Monday, June 13, 2011

Less Famous Literary Masterpieces


Dave Astor, in the Huffington Post, looks at books by famous authors that they aren't known for yet are better books than the one(s) they are known for.

From the post...

Cather contemporary L.M. Montgomery is primarily known for Anne of Green Gables -- a lovely, moving, funny story about a whip-smart orphan girl who finds a family. But as great as that book is, it doesn't match Montgomery's The Blue Castle. That relatively obscure novel focuses on a young Canadian woman treated badly by family members until a terminal-illness diagnosis changes her life. You'll be totally absorbed as Valancy Stirling comes out of her shell to toss hilarious one-liners at her narrow-minded relatives, and seek independence and love. Why hasn't The Blue Castle received its due? One possible reason is that, by the time this adult-targeted book was published in 1926, Montgomery was pigeonholed as a children's/teen author because of 1908's Anne and its sequels.

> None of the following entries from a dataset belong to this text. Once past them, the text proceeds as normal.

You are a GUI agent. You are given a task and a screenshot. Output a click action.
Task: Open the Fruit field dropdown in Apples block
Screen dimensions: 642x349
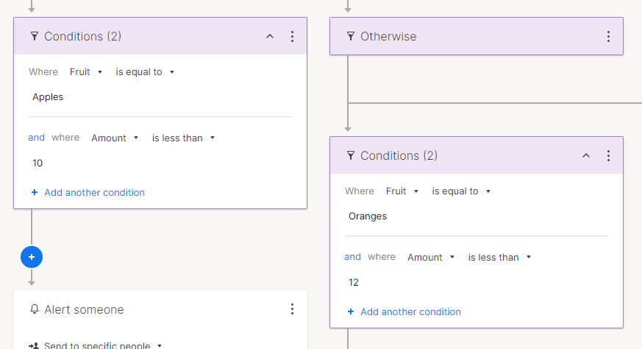(x=86, y=72)
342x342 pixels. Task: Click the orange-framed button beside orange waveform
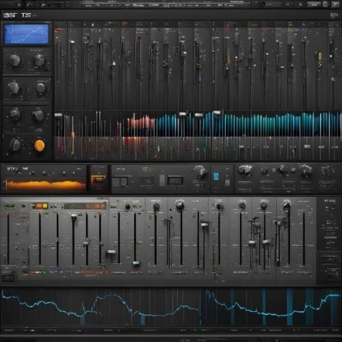point(98,180)
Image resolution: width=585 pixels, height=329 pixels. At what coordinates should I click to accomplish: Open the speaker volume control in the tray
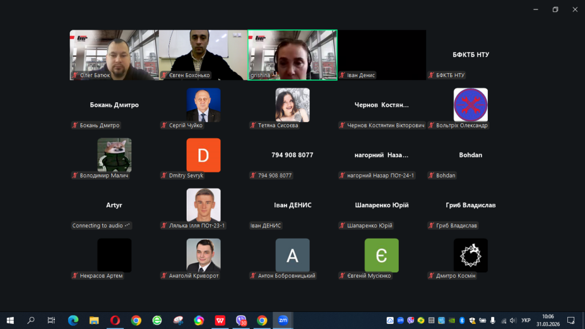[512, 320]
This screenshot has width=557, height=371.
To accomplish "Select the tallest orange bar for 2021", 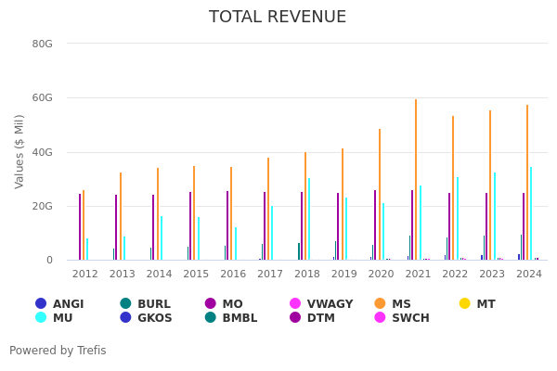I will pos(416,180).
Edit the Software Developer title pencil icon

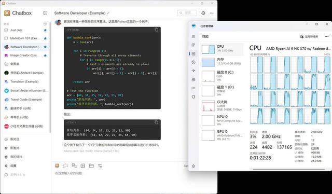(x=108, y=13)
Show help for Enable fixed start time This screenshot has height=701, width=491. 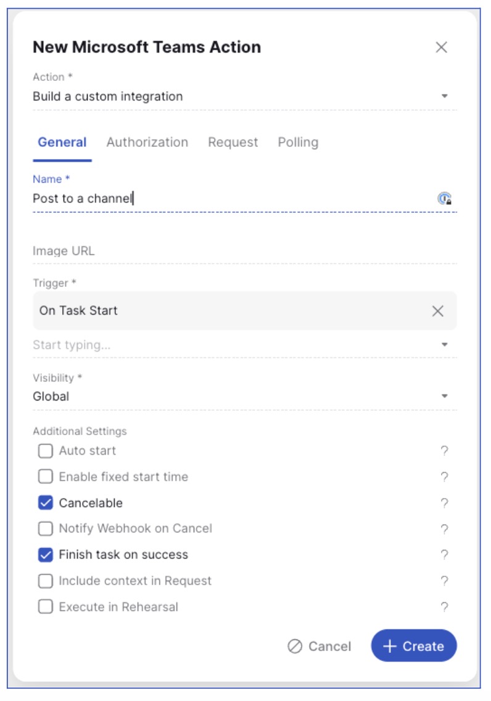click(444, 477)
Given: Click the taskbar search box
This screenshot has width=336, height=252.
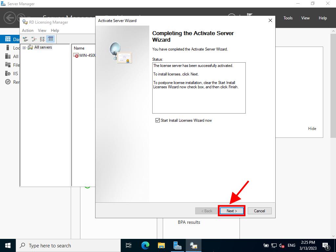Looking at the screenshot, I should coord(68,245).
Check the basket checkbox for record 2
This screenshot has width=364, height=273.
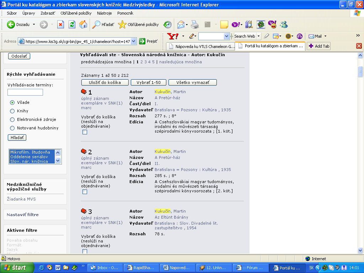85,192
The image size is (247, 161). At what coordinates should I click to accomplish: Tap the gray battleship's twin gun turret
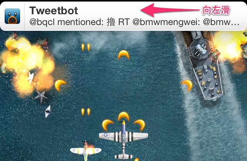pos(200,49)
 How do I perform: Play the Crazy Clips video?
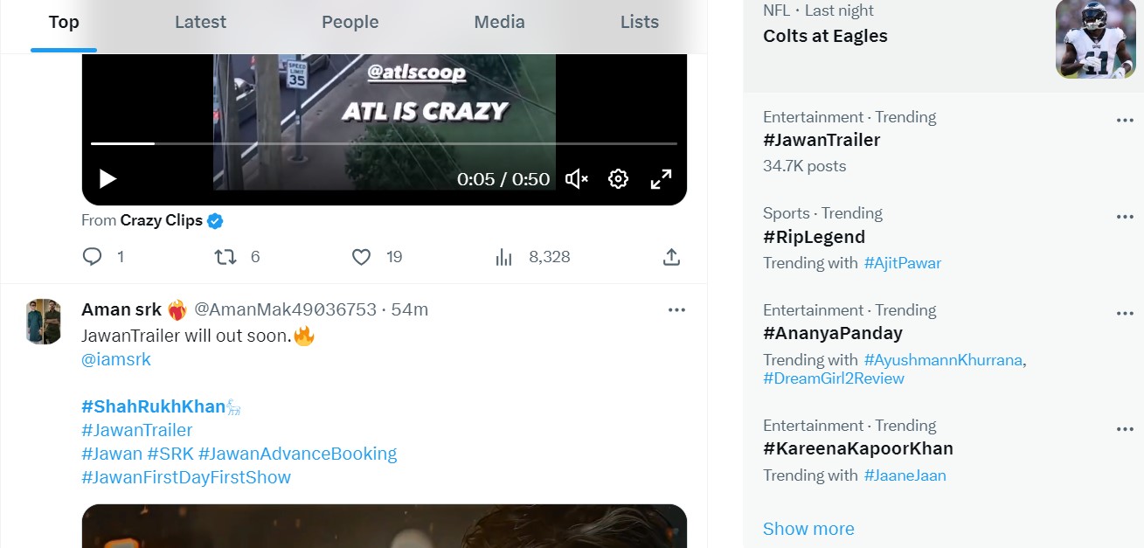tap(107, 179)
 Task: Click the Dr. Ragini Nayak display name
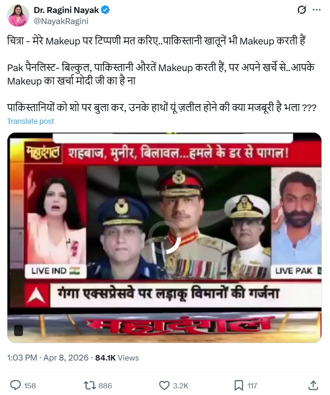tap(66, 10)
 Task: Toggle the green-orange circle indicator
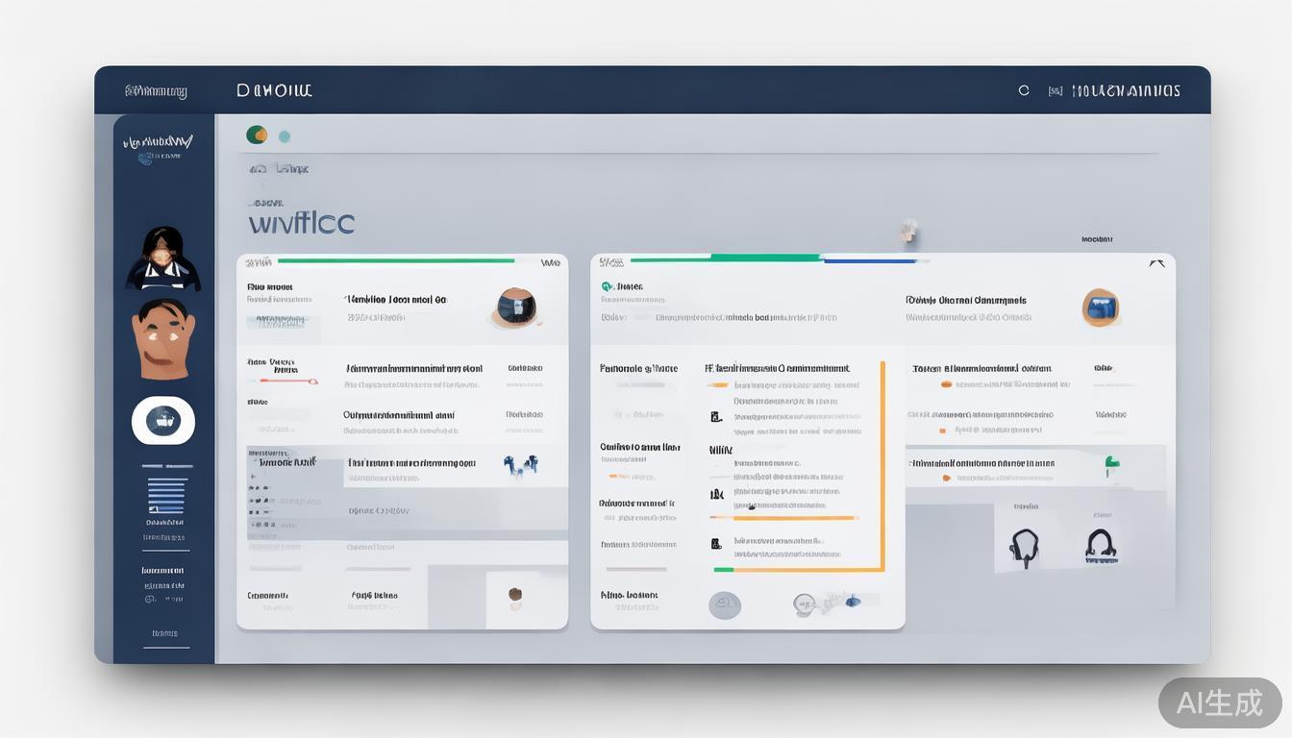pos(257,135)
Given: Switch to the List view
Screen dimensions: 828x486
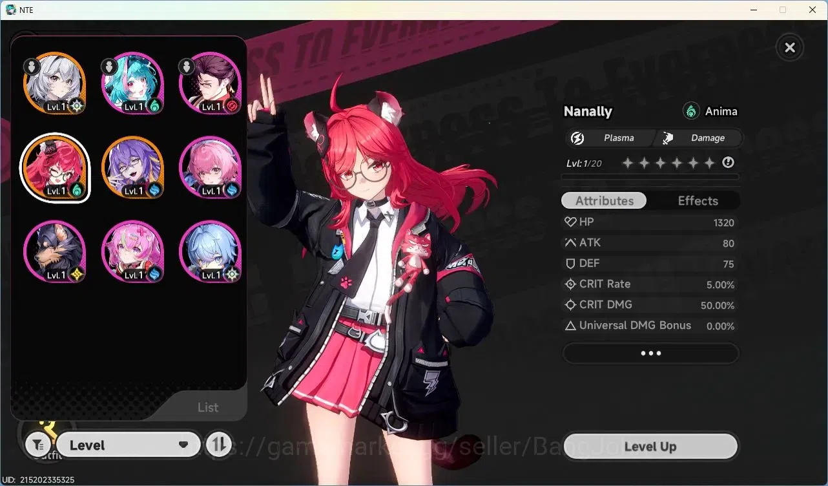Looking at the screenshot, I should coord(208,407).
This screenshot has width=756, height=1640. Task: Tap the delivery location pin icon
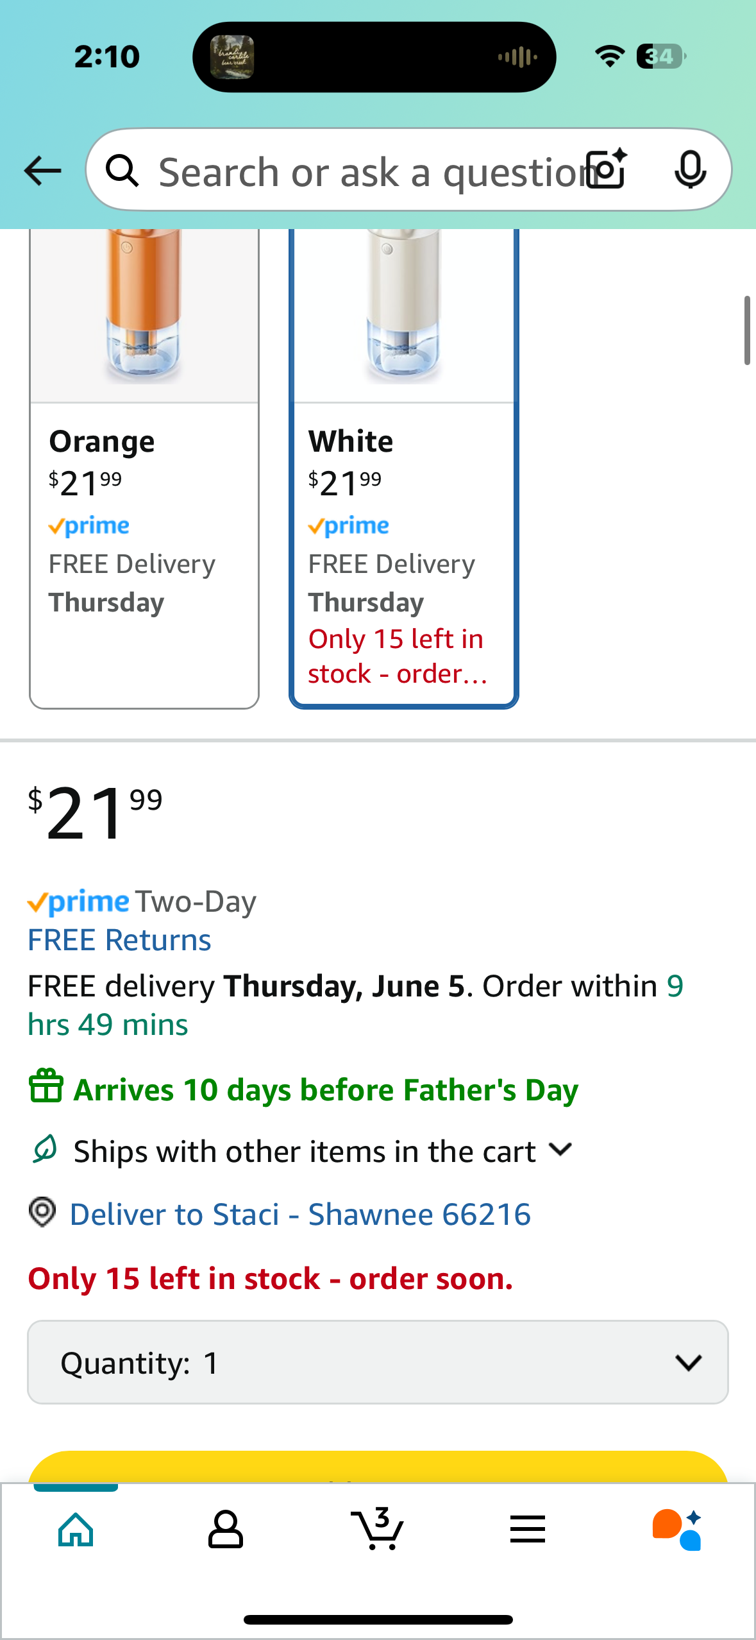[x=43, y=1213]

Then there's Erich Maria Remarque, whose All Quiet on the Western Front is by far his most famous work. But as superb as that antiwar novel is, Remarque went on to write at least a couple other books that are even better. His best might be 1962's The Night in Lisbon, a mesmerizing novel about a refugee from the Nazis who hears a harrowing, romantic tale from another refugee. Maybe the fact that the 1929-published All Quiet came out when the German-born Remarque was a wunderkind writer of barely 30 has something to do with its incredible cachet. And it didn't hurt that All Quiet was turned into an acclaimed 1930 movie.